## What the task requires
From the first line to the last, restate the material word for word; pictures stay out.
Extracted entries section start
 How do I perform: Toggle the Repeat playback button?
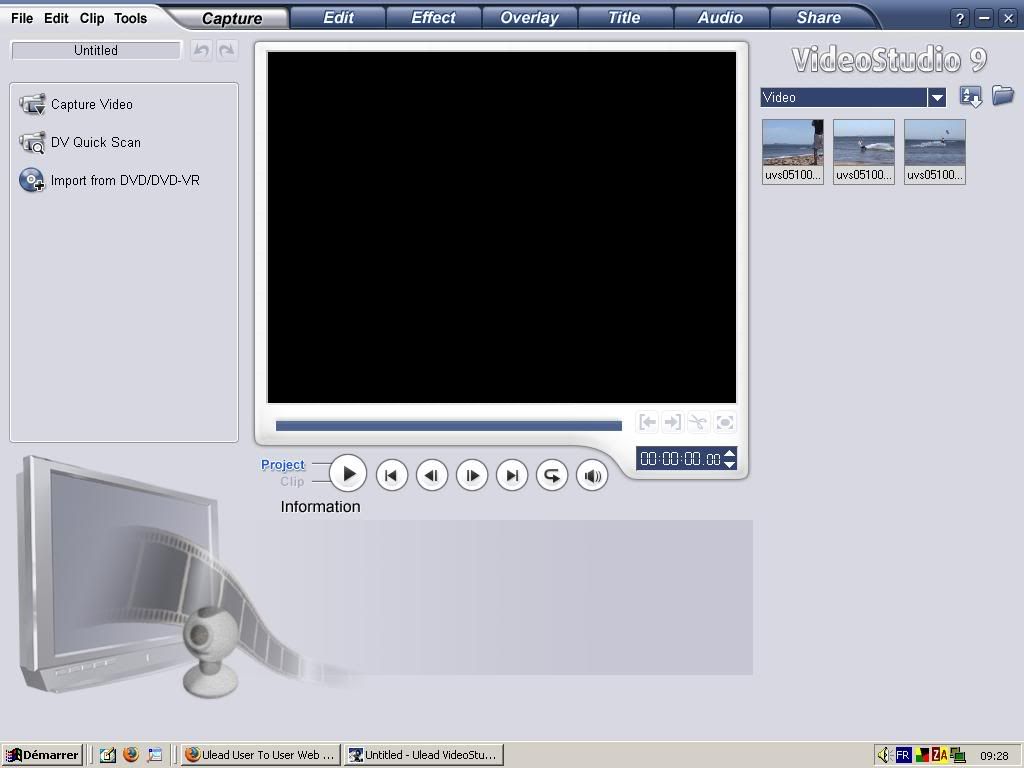tap(552, 476)
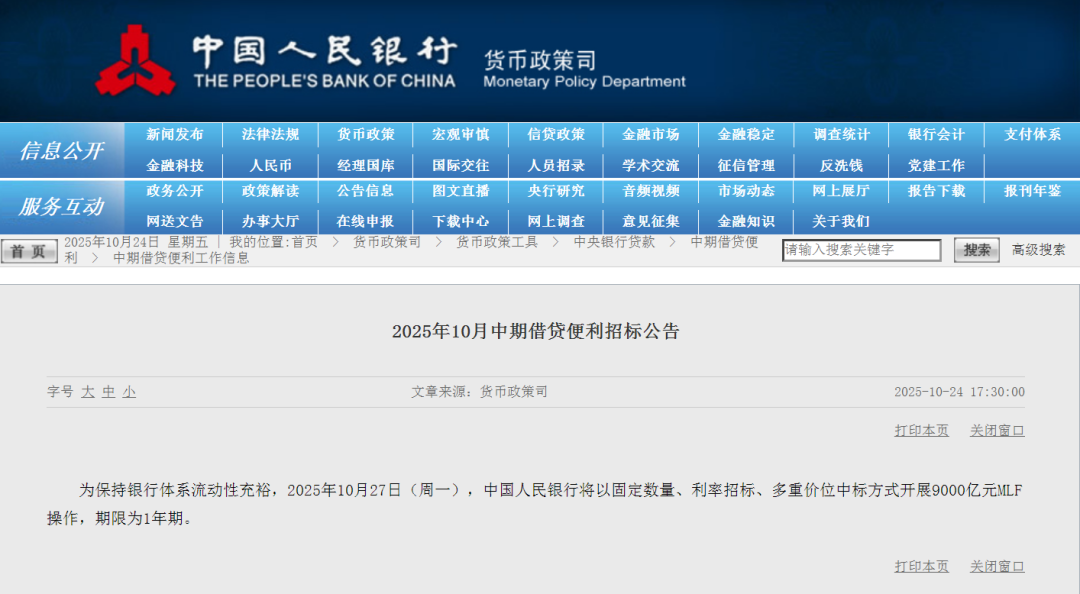Click the 搜索 search button

pos(976,250)
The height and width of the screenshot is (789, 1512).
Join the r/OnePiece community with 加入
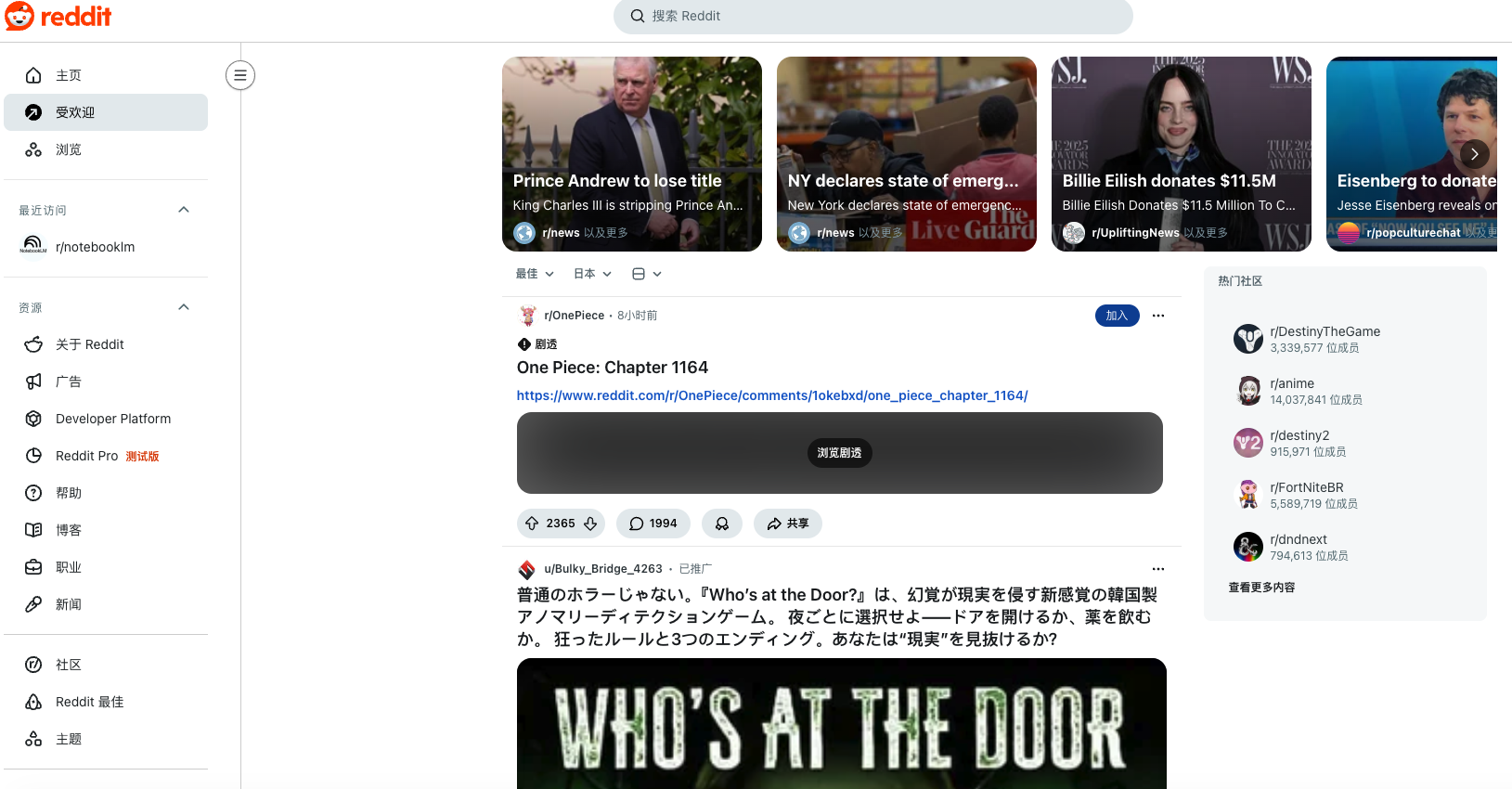1117,316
Extracted entries section end
## Response to this exercise
 How do I perform: Toggle the Repeat playback button?
tap(552, 476)
Click the 搜索 search button

pos(976,250)
The height and width of the screenshot is (789, 1512).
Join the r/OnePiece community with 加入
1117,316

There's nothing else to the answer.